##### EXTRACT PROVIDED #####

Obolon (Оболонь, /uk/) is a historical locality which includes a residential area (masyv), along with an industrial park within Ukraine's capital Kyiv that is located on its northern side, in an eponymous city district - the Obolonskyi District (until 2001 - Minskyi District).

In Ukrainian language the word obolon (оболонь) means a 'low country near a river' (floodplain) or 'flood-meadows' (заплавні луки).

As Obolon's land regularly used to flood by the Dnieper river there were Kyiv city's pasture and haymakings.

== Geography ==
The suburb is located in the South of the Polisian Lowland, in the northern part of Kyiv city's area.

The Dnipro, its bays, small rivers, ponds and lakes around Obolon were used as sources of sand for the height elevation for the further building construction, using the hydraulic fill technology. Thus the Obolon landscape was significantly changed by people.

Obolon is isolated from other parts Kyiv city by the Dnipro river with its bays and a group of lakes.

#####

* TASK SET *
- 1) Answer these questions from the Obolon article:
(a) What was the Obolonskyi District called until 2001?
(b) What did Kyiv city use Obolon's regularly flooded land for?
(c) What technology used sand to raise the ground for building construction?
- 2) List every kind of water body around Obolon that the Obolon article says was used as a source of sand.
- 3) Extend the article on Obolon from its last sentence.
The records are separate material.

##### GIVEN ENTRIES #####

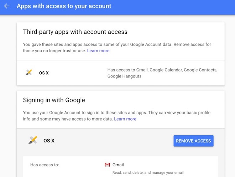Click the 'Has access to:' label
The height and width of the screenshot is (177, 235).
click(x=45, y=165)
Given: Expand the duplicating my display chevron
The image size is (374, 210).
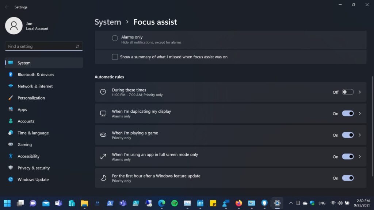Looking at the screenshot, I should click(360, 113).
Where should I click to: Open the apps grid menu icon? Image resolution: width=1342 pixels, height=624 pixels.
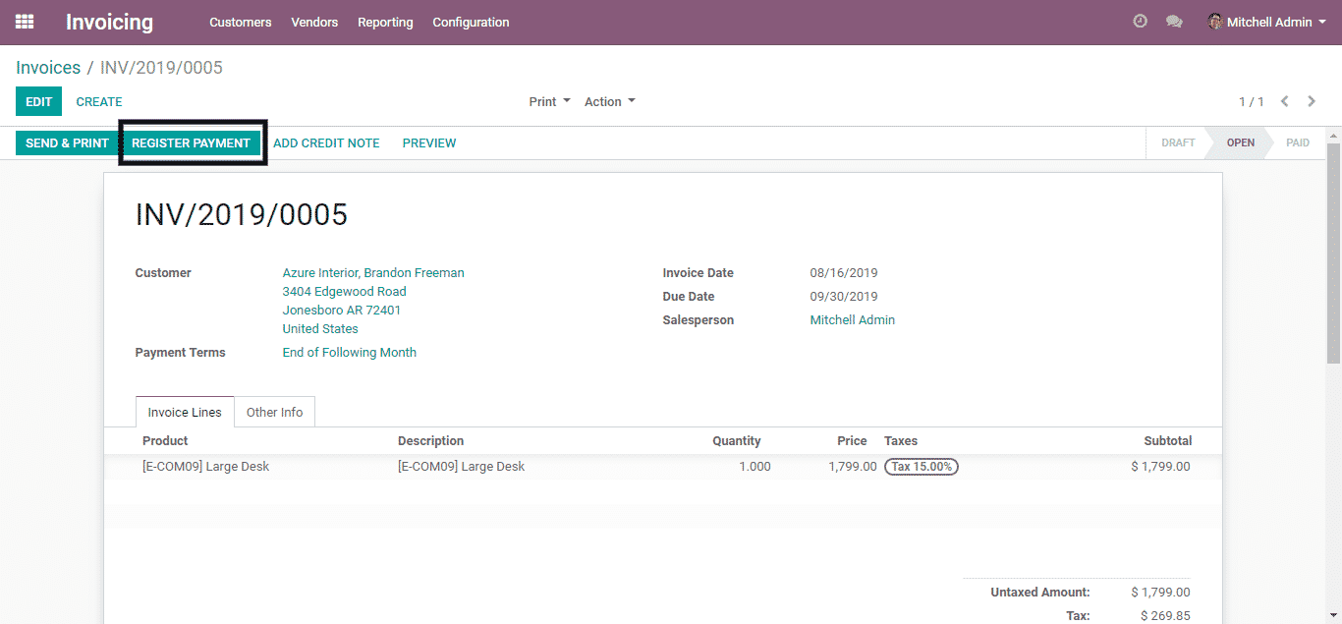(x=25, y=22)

#####
##### GIVEN ENTRIES #####

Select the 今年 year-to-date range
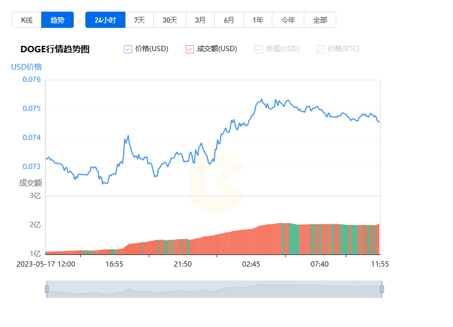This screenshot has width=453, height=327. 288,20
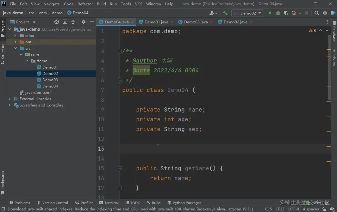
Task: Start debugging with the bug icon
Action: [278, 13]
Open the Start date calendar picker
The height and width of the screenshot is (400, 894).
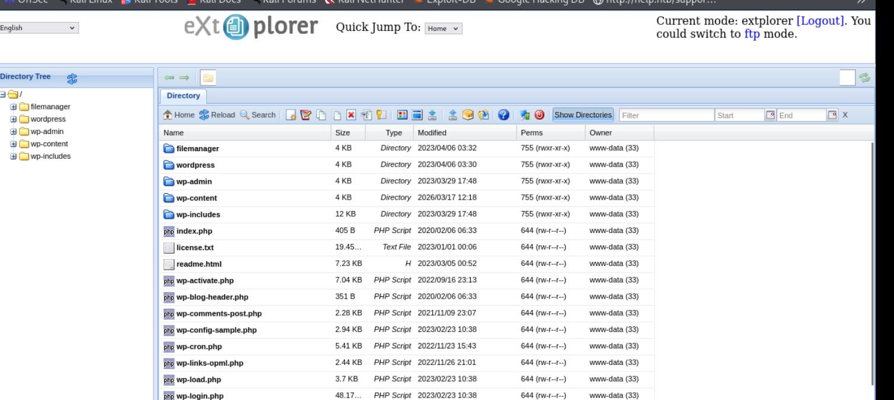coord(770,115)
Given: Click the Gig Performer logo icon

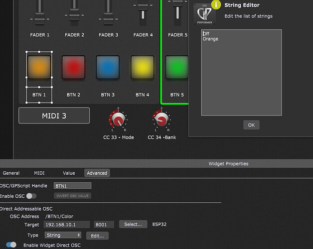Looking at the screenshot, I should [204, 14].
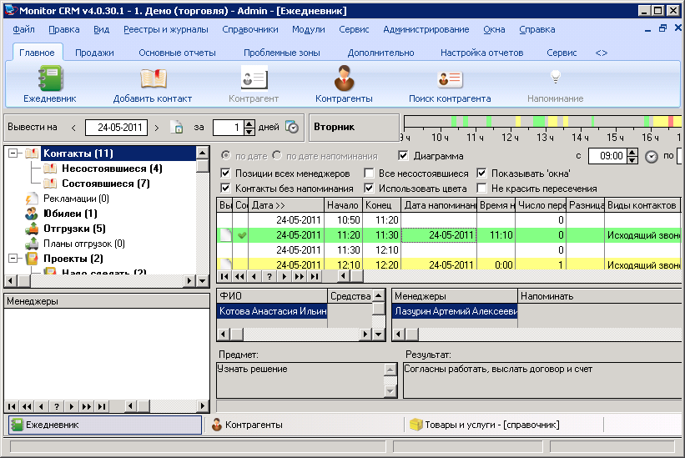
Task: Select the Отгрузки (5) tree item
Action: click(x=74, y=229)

#####
##### GIVEN ENTRIES #####

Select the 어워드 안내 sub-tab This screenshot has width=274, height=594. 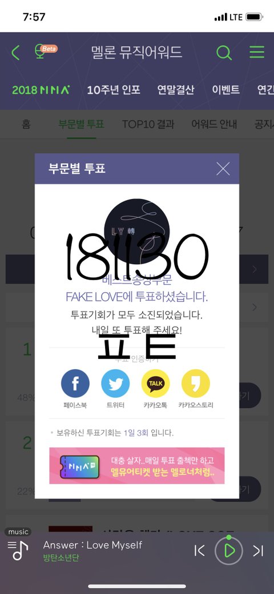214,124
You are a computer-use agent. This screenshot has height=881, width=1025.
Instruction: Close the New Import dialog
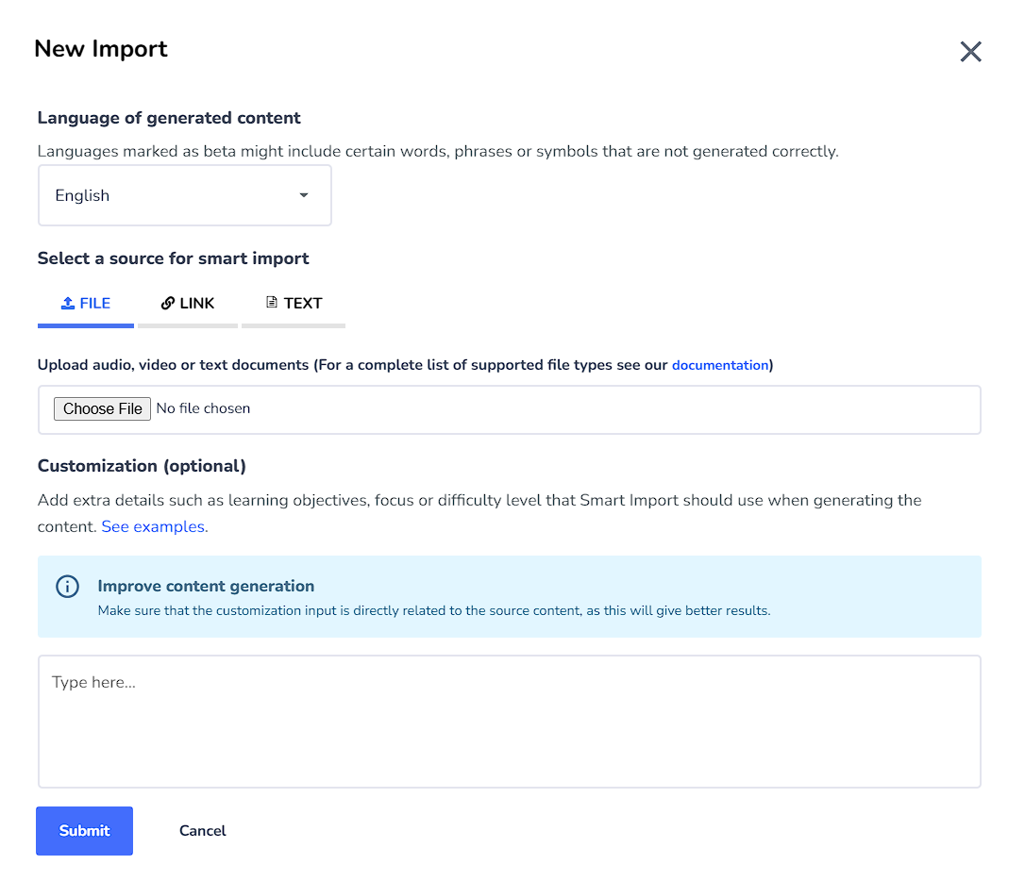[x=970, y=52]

#####

* TASK-BY-TASK OUTPUTS *
- 1)
(a) Minskyi District
(b) Pasture and haymakings
(c) Hydraulic fill technology

- 2) The Dnipro, its bays, small rivers, ponds, lakes

- 3)
It borders the Opechen lakes system in the west, which was supposedly created on the place where the legendary Pochaina River used to be. In 2016 some historians revealed that the river continues to exist and is located in the vicinity of mentioned system of lakes. The east boundary of the suburb is the Dnipro with its bays: the Sobache hyrlo (Dog's river mouth) and the Obolon bay (the former names the Starytsa, that can be translated as a former riverbed, or the Bratsky Staryk). There are Redkyne Lake (Ministerka) and the Verbliud (Camel) bay in the north of Obolon, which was created by the size expansion of Lukove Lake (Ulukovo) when soil from it was being taken. Verbne Lake (Willow) and the Vovkuvata bay are in the south of the suburb.

The closest suburbs to Obolon are Khutir Redky, Minskyi Masyv, Priorka, Petrivka belonging to the Obolonskyi District too and Kurenivka, Rybalskyi Ostriv belonging to the Podilskyi District of Kyiv.

By roads, the suburb is located:
- 10 km to the Kyiv city centre.
- 13 km to the city's central station - Kyiv-Pasazhyrskyi railway station.
- 16 km to Kyiv International Airport (Zhuliany)
- 43 km to the main city's airport - Boryspil International Airport.

There is Road P69 (Ukraine) (Kyiv - Vyshhorod - Desna - Chernihiv) going through the western part of the suburb.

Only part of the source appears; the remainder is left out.